Anticancer drugs are classified based on their mode of action and can include various types such as chemotherapy drugs, targeted therapy drugs, immunotherapy drugs, and hormonal therapy drugs. Chemotherapy drugs work by interfering with the cell division process, thereby inhibiting the growth of cancer cells. Targeted therapy drugs, on the other hand, are designed to attack specific molecules or genes involved in cancer growth, minimizing damage to healthy cells. Immunotherapy drugs stimulate the body's immune system to recognize and destroy cancer cells. Hormonal therapy drugs are used in cancers that are hormone-dependent, such as breast or prostate cancer, to block the hormones that fuel cancer cell growth.
These APIs are typically synthesized through complex chemical processes in state-of-the-art manufacturing facilities. Stringent quality control measures ensure the purity, potency, and safety of these drugs. Anticancer APIs undergo rigorous testing and adhere to stringent regulatory guidelines before being approved for clinical use.
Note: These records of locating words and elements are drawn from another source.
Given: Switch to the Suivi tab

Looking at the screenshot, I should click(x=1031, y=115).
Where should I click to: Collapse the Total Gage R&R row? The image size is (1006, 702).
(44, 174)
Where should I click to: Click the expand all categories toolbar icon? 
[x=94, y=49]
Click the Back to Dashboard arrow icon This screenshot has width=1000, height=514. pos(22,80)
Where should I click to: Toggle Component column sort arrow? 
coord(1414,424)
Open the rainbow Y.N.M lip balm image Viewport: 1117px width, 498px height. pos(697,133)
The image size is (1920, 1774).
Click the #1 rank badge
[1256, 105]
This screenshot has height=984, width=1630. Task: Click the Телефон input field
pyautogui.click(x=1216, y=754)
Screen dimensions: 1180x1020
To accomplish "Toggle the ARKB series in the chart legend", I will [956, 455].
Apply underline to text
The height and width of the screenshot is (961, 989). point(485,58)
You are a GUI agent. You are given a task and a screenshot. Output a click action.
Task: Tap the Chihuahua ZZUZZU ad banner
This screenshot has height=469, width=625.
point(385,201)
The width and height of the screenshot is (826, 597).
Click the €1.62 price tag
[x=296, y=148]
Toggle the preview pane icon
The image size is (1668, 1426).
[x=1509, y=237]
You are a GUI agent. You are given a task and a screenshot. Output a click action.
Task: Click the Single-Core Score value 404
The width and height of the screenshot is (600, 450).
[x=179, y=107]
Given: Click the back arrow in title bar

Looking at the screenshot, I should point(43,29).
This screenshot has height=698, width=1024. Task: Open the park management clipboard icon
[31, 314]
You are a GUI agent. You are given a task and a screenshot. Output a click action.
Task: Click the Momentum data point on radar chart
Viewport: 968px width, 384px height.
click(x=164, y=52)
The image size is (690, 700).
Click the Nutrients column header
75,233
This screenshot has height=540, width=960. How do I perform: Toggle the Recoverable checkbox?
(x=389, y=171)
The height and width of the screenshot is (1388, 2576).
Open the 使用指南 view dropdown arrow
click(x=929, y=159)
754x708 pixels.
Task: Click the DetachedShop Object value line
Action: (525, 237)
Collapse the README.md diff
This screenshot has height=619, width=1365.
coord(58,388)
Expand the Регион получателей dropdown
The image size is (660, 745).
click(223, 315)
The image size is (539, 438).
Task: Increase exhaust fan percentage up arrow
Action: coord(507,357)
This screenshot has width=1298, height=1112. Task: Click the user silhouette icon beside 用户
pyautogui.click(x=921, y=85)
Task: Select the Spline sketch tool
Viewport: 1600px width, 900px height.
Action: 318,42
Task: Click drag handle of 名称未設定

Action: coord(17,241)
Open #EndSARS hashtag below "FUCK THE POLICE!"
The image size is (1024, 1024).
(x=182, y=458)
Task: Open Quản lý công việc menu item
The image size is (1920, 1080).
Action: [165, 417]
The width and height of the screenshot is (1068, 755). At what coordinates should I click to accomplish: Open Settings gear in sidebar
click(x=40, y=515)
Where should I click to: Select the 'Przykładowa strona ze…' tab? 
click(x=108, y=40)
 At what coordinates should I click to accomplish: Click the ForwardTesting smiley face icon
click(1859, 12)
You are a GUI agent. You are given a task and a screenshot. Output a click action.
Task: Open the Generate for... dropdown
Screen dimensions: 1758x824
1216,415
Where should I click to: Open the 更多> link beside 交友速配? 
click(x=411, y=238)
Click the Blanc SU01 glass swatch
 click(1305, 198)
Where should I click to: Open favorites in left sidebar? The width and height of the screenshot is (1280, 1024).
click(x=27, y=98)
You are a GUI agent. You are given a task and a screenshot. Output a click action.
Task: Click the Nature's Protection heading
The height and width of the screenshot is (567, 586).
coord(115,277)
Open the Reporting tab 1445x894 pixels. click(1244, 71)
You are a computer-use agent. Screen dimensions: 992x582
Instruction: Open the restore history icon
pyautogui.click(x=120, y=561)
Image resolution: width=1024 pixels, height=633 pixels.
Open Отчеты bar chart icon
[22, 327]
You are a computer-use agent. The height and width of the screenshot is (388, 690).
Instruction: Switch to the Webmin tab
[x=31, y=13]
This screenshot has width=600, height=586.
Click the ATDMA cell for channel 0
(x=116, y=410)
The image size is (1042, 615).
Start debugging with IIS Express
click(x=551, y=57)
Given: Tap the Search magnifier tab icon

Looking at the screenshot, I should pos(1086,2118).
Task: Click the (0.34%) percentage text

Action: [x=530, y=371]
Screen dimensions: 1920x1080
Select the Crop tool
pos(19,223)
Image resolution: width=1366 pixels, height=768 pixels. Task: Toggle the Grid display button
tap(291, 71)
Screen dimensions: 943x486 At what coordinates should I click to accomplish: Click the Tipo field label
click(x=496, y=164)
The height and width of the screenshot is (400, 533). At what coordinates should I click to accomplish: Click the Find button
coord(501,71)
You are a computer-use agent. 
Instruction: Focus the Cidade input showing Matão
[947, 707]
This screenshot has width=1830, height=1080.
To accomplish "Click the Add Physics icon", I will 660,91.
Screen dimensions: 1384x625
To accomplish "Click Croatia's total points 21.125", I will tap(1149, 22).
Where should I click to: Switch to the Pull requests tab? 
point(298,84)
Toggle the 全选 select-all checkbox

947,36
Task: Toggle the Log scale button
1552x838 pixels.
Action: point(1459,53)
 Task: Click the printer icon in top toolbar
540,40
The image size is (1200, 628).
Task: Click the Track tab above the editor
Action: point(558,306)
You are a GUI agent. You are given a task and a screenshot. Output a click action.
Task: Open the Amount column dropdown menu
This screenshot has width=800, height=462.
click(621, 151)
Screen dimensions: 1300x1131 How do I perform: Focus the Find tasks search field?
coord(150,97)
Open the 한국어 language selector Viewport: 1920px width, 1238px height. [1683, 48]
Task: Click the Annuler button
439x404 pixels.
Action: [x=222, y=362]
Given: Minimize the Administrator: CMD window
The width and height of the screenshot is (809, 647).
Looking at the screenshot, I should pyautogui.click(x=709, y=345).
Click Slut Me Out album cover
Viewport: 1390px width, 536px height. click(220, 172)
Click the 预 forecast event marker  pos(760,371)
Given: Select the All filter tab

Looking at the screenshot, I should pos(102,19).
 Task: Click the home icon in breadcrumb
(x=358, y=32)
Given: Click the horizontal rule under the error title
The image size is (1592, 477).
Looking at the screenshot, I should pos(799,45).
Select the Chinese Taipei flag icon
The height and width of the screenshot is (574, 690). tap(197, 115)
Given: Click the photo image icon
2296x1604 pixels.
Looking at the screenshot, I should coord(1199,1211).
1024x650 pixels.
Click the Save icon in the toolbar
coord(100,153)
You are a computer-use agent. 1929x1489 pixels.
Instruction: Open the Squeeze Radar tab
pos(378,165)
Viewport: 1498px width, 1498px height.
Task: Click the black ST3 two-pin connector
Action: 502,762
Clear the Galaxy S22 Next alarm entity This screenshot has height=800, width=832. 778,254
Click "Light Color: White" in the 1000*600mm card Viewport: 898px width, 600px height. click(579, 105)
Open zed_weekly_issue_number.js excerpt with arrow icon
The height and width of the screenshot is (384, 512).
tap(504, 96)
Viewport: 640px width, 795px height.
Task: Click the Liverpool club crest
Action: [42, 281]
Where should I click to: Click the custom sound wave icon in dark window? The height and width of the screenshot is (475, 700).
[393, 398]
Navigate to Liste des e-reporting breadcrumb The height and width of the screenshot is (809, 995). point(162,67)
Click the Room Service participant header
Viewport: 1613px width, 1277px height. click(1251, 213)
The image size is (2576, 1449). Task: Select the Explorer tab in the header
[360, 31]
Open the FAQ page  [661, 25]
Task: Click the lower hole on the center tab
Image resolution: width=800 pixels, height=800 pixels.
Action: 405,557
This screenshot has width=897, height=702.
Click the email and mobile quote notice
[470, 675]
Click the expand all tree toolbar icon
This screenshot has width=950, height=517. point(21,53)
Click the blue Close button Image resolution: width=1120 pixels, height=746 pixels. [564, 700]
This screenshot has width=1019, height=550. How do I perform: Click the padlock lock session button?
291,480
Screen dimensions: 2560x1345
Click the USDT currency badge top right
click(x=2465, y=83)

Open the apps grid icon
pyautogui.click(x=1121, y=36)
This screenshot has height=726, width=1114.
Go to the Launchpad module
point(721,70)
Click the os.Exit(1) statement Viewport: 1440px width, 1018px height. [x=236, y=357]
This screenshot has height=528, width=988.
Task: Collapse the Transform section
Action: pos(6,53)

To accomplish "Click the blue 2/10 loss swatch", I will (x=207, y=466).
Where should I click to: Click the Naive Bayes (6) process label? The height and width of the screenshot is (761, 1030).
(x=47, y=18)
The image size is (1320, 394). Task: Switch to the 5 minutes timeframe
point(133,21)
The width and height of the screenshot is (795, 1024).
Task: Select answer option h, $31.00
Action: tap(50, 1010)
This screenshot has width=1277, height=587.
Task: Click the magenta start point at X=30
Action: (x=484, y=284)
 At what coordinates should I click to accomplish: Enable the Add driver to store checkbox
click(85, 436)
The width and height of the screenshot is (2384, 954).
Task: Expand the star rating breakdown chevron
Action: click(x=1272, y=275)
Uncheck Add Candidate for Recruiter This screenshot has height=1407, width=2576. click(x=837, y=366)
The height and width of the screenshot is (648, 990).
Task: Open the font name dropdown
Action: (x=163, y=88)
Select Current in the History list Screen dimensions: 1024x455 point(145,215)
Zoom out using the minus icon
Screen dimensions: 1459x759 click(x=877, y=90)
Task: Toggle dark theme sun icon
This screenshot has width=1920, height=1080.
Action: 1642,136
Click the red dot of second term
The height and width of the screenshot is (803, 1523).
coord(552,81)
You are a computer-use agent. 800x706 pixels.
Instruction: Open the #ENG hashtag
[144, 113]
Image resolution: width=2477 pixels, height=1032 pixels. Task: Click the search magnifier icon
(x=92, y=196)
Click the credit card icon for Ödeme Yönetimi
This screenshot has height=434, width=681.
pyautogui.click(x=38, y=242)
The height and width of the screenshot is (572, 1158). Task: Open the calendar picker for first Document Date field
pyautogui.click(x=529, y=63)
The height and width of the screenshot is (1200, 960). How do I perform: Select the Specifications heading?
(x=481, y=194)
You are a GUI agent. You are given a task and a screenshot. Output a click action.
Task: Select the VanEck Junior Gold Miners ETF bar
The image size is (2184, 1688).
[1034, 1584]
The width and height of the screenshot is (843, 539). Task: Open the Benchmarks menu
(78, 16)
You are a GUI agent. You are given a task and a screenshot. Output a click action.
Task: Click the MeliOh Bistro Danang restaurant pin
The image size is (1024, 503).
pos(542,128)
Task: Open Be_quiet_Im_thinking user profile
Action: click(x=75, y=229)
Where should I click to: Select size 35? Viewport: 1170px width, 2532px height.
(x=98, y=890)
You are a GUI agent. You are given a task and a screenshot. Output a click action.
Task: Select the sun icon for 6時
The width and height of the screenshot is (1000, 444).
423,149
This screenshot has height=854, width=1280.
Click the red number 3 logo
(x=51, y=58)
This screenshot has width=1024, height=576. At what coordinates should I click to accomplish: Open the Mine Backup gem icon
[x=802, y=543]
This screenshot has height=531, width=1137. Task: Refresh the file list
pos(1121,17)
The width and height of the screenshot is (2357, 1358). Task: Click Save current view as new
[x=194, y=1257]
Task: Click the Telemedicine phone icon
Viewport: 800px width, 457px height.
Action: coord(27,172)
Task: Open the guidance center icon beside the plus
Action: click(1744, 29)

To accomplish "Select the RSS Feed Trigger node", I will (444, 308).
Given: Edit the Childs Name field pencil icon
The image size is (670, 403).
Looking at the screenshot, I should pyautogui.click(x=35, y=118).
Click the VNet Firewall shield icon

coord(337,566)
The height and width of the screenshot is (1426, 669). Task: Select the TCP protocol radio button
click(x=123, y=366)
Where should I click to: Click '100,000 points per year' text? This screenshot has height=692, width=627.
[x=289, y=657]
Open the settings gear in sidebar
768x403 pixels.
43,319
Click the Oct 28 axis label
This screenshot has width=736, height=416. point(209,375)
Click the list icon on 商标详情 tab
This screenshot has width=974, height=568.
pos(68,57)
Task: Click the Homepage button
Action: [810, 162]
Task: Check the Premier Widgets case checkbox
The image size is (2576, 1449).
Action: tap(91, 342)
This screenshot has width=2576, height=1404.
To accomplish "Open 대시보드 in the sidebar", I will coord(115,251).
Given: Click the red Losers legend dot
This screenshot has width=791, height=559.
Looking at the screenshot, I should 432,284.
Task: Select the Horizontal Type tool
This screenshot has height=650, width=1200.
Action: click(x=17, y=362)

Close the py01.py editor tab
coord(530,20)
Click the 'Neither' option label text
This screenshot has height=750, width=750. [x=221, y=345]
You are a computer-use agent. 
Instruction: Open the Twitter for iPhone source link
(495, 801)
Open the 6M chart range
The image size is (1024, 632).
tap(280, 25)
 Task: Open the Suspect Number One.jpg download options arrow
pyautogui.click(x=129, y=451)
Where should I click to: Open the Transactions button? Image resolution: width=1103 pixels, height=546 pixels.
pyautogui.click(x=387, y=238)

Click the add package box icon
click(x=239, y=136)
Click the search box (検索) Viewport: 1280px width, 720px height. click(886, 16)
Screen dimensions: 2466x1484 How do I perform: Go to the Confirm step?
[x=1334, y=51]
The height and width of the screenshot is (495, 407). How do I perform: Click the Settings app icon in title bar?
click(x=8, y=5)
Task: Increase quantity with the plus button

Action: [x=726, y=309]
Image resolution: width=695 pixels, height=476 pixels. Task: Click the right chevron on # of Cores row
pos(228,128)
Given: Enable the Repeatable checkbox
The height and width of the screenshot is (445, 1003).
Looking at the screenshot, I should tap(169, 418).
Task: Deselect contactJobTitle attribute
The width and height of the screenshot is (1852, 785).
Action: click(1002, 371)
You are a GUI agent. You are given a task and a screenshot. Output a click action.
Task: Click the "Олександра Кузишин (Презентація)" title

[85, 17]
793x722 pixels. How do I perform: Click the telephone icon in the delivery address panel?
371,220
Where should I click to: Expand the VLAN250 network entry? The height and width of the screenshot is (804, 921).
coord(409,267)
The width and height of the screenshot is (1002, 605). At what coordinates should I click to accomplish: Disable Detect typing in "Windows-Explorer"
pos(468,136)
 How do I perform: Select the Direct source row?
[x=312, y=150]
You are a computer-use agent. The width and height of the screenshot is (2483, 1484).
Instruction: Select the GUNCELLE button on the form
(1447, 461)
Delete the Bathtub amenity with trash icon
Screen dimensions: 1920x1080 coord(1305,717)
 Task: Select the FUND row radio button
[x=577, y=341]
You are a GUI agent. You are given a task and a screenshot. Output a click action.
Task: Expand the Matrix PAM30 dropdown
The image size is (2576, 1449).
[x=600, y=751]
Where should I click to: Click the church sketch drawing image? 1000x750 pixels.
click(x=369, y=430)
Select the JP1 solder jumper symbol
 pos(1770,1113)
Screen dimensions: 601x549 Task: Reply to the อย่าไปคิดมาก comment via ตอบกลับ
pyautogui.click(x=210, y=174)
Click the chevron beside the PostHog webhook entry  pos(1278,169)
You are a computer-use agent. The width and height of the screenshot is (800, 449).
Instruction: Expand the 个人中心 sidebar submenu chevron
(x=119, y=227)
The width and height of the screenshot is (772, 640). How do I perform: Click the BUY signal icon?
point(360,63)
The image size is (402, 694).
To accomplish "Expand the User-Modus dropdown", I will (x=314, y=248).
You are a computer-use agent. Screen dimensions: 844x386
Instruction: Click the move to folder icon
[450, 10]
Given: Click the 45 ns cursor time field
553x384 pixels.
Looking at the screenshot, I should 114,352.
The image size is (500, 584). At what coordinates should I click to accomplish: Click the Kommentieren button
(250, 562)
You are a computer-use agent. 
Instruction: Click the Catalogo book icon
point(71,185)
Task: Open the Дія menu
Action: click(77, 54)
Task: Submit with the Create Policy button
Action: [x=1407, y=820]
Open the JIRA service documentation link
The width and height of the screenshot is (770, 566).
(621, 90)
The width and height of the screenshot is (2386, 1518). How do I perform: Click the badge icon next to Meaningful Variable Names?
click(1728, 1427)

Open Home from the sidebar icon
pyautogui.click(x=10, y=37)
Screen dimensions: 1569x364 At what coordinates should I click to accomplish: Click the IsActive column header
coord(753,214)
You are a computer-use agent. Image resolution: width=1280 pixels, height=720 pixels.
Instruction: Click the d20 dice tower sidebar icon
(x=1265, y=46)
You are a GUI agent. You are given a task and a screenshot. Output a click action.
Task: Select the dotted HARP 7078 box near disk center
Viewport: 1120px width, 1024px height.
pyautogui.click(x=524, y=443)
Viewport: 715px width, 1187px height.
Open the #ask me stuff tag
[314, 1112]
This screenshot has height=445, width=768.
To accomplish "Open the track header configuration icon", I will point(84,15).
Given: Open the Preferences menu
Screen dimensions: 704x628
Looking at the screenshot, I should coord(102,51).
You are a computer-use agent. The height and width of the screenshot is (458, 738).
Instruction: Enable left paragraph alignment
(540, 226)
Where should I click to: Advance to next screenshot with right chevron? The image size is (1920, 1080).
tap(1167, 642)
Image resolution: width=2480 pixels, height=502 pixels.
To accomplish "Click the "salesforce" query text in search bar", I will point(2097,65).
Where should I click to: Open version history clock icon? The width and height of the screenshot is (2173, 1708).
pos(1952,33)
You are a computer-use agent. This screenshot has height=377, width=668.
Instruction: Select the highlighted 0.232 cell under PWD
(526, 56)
Due to their critical role in cancer treatment, anticancer drugs are in high demand worldwide. Researchers and pharmaceutical companies continually strive to develop new and more effective APIs in this category to enhance treatment outcomes and minimize side effects. The ongoing advancements in the field of anticancer drug development offer hope for improved cancer therapies and better patient outcomes.